[Dataset entries]
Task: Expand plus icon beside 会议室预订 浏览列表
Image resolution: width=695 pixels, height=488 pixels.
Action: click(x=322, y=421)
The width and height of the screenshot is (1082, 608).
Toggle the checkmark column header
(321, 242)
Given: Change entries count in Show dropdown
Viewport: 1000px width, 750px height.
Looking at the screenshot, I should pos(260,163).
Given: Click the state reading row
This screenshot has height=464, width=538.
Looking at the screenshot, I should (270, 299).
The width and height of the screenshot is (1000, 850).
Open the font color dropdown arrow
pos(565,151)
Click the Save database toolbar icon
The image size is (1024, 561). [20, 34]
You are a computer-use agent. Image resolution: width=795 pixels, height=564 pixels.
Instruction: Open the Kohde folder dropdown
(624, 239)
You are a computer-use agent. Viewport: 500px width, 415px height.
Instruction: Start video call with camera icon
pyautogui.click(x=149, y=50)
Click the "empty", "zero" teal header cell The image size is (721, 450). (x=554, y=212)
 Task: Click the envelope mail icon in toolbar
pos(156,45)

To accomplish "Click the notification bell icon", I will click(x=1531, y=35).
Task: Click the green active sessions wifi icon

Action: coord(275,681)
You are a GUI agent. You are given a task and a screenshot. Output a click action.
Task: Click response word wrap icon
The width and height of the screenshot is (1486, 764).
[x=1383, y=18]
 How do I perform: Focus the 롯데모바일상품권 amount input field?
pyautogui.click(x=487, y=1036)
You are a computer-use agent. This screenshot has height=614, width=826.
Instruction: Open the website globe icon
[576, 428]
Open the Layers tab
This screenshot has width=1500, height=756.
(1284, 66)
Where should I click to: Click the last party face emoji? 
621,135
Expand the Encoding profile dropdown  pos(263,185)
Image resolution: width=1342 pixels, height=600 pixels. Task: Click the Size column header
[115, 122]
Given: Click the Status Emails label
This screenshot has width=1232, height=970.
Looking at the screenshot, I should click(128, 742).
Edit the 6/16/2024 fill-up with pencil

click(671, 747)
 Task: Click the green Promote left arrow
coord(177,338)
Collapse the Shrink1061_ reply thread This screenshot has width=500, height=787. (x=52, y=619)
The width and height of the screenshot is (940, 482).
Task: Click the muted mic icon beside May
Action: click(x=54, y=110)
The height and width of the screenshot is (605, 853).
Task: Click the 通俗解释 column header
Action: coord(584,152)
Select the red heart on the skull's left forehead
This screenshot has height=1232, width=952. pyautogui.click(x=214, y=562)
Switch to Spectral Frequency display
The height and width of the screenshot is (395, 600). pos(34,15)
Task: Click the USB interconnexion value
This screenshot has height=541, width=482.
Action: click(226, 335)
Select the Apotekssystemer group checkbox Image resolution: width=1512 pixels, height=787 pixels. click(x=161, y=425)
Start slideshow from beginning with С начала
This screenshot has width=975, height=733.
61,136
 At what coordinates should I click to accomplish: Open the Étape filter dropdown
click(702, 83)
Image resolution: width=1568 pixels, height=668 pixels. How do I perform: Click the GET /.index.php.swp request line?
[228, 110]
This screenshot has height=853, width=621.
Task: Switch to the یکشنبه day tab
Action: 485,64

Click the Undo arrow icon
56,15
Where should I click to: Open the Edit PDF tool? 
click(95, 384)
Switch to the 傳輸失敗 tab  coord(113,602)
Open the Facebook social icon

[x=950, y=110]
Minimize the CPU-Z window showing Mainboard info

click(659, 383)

WHAT IS NEEDED =>
Each record above should be repeated exactly as it appears.

RESPONSE TO THIS EXERCISE =>
Task: Expand plus icon beside 会议室预订 浏览列表
Image resolution: width=695 pixels, height=488 pixels.
Action: click(x=322, y=421)
The width and height of the screenshot is (1082, 608).
Toggle the checkmark column header
(321, 242)
Given: Change entries count in Show dropdown
Viewport: 1000px width, 750px height.
Looking at the screenshot, I should pos(260,163).
Given: Click the state reading row
This screenshot has height=464, width=538.
Looking at the screenshot, I should (270, 299).
The width and height of the screenshot is (1000, 850).
Open the font color dropdown arrow
pos(565,151)
Click the Save database toolbar icon
The image size is (1024, 561). [20, 34]
You are a computer-use agent. Image resolution: width=795 pixels, height=564 pixels.
Instruction: Open the Kohde folder dropdown
(624, 239)
You are a computer-use agent. Viewport: 500px width, 415px height.
Instruction: Start video call with camera icon
pyautogui.click(x=149, y=50)
Click the "empty", "zero" teal header cell The image size is (721, 450). (x=554, y=212)
 Task: Click the envelope mail icon in toolbar
pos(156,45)

To accomplish "Click the notification bell icon", I will click(x=1531, y=35).
Task: Click the green active sessions wifi icon

Action: coord(275,681)
You are a GUI agent. You are given a task and a screenshot. Output a click action.
Task: Click response word wrap icon
The width and height of the screenshot is (1486, 764).
[x=1383, y=18]
 How do I perform: Focus the 롯데모바일상품권 amount input field?
pyautogui.click(x=487, y=1036)
You are a computer-use agent. This screenshot has height=614, width=826.
Instruction: Open the website globe icon
[576, 428]
Open the Layers tab
This screenshot has width=1500, height=756.
(1284, 66)
Where should I click to: Click the last party face emoji? 
621,135
Expand the Encoding profile dropdown  pos(263,185)
Image resolution: width=1342 pixels, height=600 pixels. Task: Click the Size column header
[115, 122]
Given: Click the Status Emails label
This screenshot has width=1232, height=970.
Looking at the screenshot, I should click(128, 742).
Edit the 6/16/2024 fill-up with pencil

click(671, 747)
 Task: Click the green Promote left arrow
coord(177,338)
Collapse the Shrink1061_ reply thread This screenshot has width=500, height=787. (x=52, y=619)
The width and height of the screenshot is (940, 482).
Task: Click the muted mic icon beside May
Action: click(x=54, y=110)
The height and width of the screenshot is (605, 853).
Task: Click the 通俗解释 column header
Action: coord(584,152)
Select the red heart on the skull's left forehead
This screenshot has height=1232, width=952. pyautogui.click(x=214, y=562)
Switch to Spectral Frequency display
The height and width of the screenshot is (395, 600). pos(34,15)
Task: Click the USB interconnexion value
This screenshot has height=541, width=482.
Action: click(226, 335)
Select the Apotekssystemer group checkbox Image resolution: width=1512 pixels, height=787 pixels. click(x=161, y=425)
Start slideshow from beginning with С начала
This screenshot has width=975, height=733.
61,136
 At what coordinates should I click to accomplish: Open the Étape filter dropdown
click(702, 83)
Image resolution: width=1568 pixels, height=668 pixels. How do I perform: Click the GET /.index.php.swp request line?
[228, 110]
This screenshot has height=853, width=621.
Task: Switch to the یکشنبه day tab
Action: 485,64

Click the Undo arrow icon
56,15
Where should I click to: Open the Edit PDF tool? 
click(95, 384)
Switch to the 傳輸失敗 tab  coord(113,602)
Open the Facebook social icon

[x=950, y=110]
Minimize the CPU-Z window showing Mainboard info

click(659, 383)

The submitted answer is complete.